La polémica que rodea a Sumisión de Michel Houellebecq bien podría convertirla, en un futuro no tan lejano, en un libro prohibido, si la tendencia cultural y política que él mismo describe no se revierte. Y es que cuando los libros comienzan a censurarse, cuando una denuncia se convierte en escándalo mediático y se recurre a la etiqueta fácil de los ismos o de lo fóbico para arruinar una reputación, algo empieza a andar mal, muy mal. Que un musulmán se sienta ofendido por la novela puede ser comprensible, hasta legítimo en su sensibilidad; lo que resulta más inquietante es que un europeo progresista la repudie con igual vehemencia, sin advertir que los mismos derechos que lo mueven a censurar —la igualdad, la libertad de expresión, la laicidad— son justamente los que, en el escenario descrito, ese musulmán le negaría sin reparo. La paradoja se convierte entonces en ironía cruel: defender en nombre de la libertad lo que tarde o temprano conducirá a perderla.

En la Europa actual, resulta una contradicción palmaria que se pueda ridiculizar sin consecuencias a la Iglesia católica, degradar su liturgia, profanar la imagen de Cristo o incluso mofarse abiertamente de su credo, mientras que criticar al islam, o apenas insinuar una caricatura de Mahoma, constituye un riesgo de muerte, de que se cometa un atentado terrorista en alguna estación del metro o un parque. La paradoja es tan evidente como peligrosa: el ejercicio de la libertad de expresión se aplica con toda severidad hacia una religión envejecida y, sin embargo, se autocensura frente a otra cuya reacción es la amenaza, el atentado y la condena. Salman Rushdie lo encarna de manera trágica: por Los versos satánicos carga desde hace décadas con una sentencia de muerte, dictada por fanáticos que —en su gran mayoría— jamás leyeron una sola página de su novela. Esa es la esencia del radicalismo: juzgar y condenar desde la ignorancia, bastando el eco del dogma para imponer silencio a toda voz disidente.

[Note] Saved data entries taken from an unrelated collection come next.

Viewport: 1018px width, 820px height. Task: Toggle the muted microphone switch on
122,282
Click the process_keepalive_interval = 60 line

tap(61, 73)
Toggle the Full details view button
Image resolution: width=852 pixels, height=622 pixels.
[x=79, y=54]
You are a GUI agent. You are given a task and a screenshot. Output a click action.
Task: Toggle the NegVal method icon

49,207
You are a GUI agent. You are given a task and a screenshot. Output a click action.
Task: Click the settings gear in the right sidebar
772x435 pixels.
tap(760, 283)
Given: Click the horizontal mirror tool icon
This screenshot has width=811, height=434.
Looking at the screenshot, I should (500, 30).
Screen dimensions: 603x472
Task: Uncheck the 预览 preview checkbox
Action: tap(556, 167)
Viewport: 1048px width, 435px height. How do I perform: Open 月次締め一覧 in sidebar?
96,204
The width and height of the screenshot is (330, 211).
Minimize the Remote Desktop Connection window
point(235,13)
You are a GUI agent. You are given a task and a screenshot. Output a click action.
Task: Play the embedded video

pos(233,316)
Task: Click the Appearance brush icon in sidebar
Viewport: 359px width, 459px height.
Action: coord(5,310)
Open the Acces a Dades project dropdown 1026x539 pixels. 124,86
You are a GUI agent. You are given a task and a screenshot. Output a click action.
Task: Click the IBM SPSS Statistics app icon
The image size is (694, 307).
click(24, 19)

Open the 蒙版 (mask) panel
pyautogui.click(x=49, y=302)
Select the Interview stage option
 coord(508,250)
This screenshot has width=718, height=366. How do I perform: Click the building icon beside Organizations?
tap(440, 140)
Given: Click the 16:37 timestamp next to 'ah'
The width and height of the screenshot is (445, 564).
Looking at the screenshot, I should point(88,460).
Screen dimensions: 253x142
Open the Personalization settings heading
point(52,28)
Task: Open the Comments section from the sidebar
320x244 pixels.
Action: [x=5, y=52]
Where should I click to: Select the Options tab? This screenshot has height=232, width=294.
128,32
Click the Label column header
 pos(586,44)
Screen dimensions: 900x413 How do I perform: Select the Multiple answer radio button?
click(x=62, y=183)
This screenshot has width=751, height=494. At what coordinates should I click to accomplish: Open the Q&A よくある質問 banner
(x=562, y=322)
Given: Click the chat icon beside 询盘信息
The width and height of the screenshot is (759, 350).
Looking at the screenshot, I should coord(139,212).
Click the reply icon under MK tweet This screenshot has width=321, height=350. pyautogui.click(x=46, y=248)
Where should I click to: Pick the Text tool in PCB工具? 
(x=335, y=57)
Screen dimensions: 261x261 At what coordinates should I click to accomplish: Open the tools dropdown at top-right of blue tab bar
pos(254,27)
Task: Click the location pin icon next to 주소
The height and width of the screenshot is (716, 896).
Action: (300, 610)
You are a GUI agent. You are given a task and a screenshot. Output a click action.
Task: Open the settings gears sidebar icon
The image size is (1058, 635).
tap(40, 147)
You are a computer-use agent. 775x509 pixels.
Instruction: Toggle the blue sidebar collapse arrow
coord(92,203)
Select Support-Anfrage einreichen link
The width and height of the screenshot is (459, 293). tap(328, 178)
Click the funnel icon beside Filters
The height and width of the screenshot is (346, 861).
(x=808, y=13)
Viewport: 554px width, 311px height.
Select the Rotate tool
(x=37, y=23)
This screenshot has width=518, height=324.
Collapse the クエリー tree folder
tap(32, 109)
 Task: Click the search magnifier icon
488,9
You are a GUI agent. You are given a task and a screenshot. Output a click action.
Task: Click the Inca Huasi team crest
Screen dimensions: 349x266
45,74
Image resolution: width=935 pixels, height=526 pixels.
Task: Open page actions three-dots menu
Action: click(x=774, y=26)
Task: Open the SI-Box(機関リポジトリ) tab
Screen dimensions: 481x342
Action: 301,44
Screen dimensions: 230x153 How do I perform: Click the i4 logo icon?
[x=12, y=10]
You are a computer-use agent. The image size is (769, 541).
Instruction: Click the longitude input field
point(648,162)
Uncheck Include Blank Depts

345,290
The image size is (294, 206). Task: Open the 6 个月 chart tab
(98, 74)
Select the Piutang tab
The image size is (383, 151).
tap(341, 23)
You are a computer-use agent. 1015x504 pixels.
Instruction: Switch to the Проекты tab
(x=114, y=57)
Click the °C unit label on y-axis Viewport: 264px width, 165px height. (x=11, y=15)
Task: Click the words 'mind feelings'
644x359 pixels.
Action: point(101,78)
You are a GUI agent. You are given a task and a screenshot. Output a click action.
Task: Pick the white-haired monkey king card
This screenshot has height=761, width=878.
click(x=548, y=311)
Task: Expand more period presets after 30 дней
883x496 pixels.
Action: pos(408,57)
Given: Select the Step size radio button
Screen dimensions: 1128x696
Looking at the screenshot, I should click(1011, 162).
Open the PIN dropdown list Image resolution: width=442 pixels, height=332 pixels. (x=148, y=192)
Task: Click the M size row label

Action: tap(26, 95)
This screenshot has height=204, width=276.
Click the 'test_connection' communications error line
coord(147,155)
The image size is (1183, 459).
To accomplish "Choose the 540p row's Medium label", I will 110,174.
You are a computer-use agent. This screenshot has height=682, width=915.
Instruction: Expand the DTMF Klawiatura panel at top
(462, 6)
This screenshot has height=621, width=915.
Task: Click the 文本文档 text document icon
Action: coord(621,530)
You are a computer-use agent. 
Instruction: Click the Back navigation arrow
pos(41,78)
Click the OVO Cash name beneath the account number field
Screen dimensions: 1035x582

Lo que le ha ocurrido a Europa en las últimas décadas no es únicamente un problema migratorio o cultural, sino el resultado de un trauma histórico que todavía no ha cicatrizado. Las dos Guerras Mundiales dejaron en su conciencia colectiva un sentimiento de culpa y de fracaso civilizatorio tan profundo, que toda afirmación de identidad nacional o cultural parece hoy sospechosa de desembocar en fascismo. La herida del nazismo, la sombra del franquismo, del salazarismo, del colaboracionismo de Vichy, todo ello convirtió a las élites europeas en guardianes de un discurso donde el único antídoto contra el pasado autoritario es la permisividad absoluta. A ese peso se suman las divisiones internas entre países y regiones, que hacen difícil una postura firme y común. El resultado es una Europa que prefiere mostrarse indulgente, incluso con quienes niegan los valores que la sostienen, antes que arriesgarse a parecer intolerante. En su afán por expiar la culpa de la barbarie del siglo XX, la política europea ha caído en una especie de rendición preventiva: se renuncia a defender su tradición cultural y sus libertades como si hacerlo fuera repetir los horrores del pasado, cuando en realidad es lo único que podría preservarlas.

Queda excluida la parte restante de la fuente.